I run the team here that manages two short-term liquid bond funds, one with about six month duration and one with about 12 month duration. They both have Sterling share classes and offer treasurers such as those at local authorities, who have cash they’re able to put to work for longer, a valuable alternative to cash deposits.
Tell us about the funds…
The process that underpins them was created here in 2001 and then implemented in the two different funds which were launched in 2004 and 2011. Firstly we’re trying to capture the ‘term premium’ that exists in and around the long end of the money market curve and the short end of the bond yield curve. Secondly we’re also trying to capture the ‘credit premium’. So we use a fully independent, in-house credit analysis team for their credit assessments of specific issuers, who give us go/no-go advice, and combine that with data from a second credit team which supports decisions about risk/return projections. This second team can help us make calls, for example, about where the best risk/return profile is within a peer group; should we favour BT or Orange or any other Telecoms name over a particular time horizon, for example. Both teams help us manage credit risk.
Why do you think treasurers are looking at short term bond funds?
Let’s look at that by way of an example. If you take a European financial issuer for example, say Credit Agricole, then any deposit certificates with a maturity less than three months will offer a negative yield; you are effectively paying the bank to hold your money. The yields between three months and around nine months will be very close to zero. On a one year investment horizon you could expect to yield around 0.2%. However, if we look at one year bond paper in the secondary market, issued by Credit Agricole, you are likely to find yields of around 0.45-0.5%. If we go out to two year paper and consider floating rate notes, then we would be able to find EURIBOR plus 15 basis points. This is a European example of course but it goes some way to explaining why treasurers are exploring options for their investments.
What’s your background?
I’ve been at Amundi since 1988 and I’ve headed up the Short Term Solutions Management team since 2006. In 2001 myself and Thierry Darmon created the investment process that we use today in the short-term enhanced bond funds. We’ve managed to build a 56% share of the market in France of the enhanced bond market. That’s quite satisfying as it means clients trust us.
You’ve seen some highs and lows, then. What did you learn from the credit crisis?

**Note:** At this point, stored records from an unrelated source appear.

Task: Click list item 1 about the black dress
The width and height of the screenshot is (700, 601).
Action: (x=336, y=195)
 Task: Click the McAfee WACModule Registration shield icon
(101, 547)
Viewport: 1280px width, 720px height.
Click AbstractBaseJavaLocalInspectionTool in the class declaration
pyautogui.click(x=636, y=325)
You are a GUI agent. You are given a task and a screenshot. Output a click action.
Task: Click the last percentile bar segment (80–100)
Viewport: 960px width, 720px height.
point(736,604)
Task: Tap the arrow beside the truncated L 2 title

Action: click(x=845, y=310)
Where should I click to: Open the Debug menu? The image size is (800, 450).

We were managing short-term bond funds when Lehmans collapsed in 2008 so we don’t think of anyone as too big to fail anymore. The main lessons are firstly to be diversified – you cannot eliminate default risk but you can diversify your holdings. Secondly, you have to be able to change positions very rapidly so you need to be invested in highly liquid assets that enable you to sell your positions quickly if you fear the worst. Don’t wait till it happens or your position becomes worse.
Does your size enable you to move quicker than the competition?
In that respect I don’t think being a large fund is an advantage or disadvantage. Our size is most beneficial when it comes to pricing power. The ability of our trading teams to get higher prices and better execution is where size really counts.
Do you think there’s much capacity in the short-term bond market?
Yes. We really think so. Looking at the market today and what’s out there, we think we could double the size of our flagship funds in this space which currently have around €7bn in them.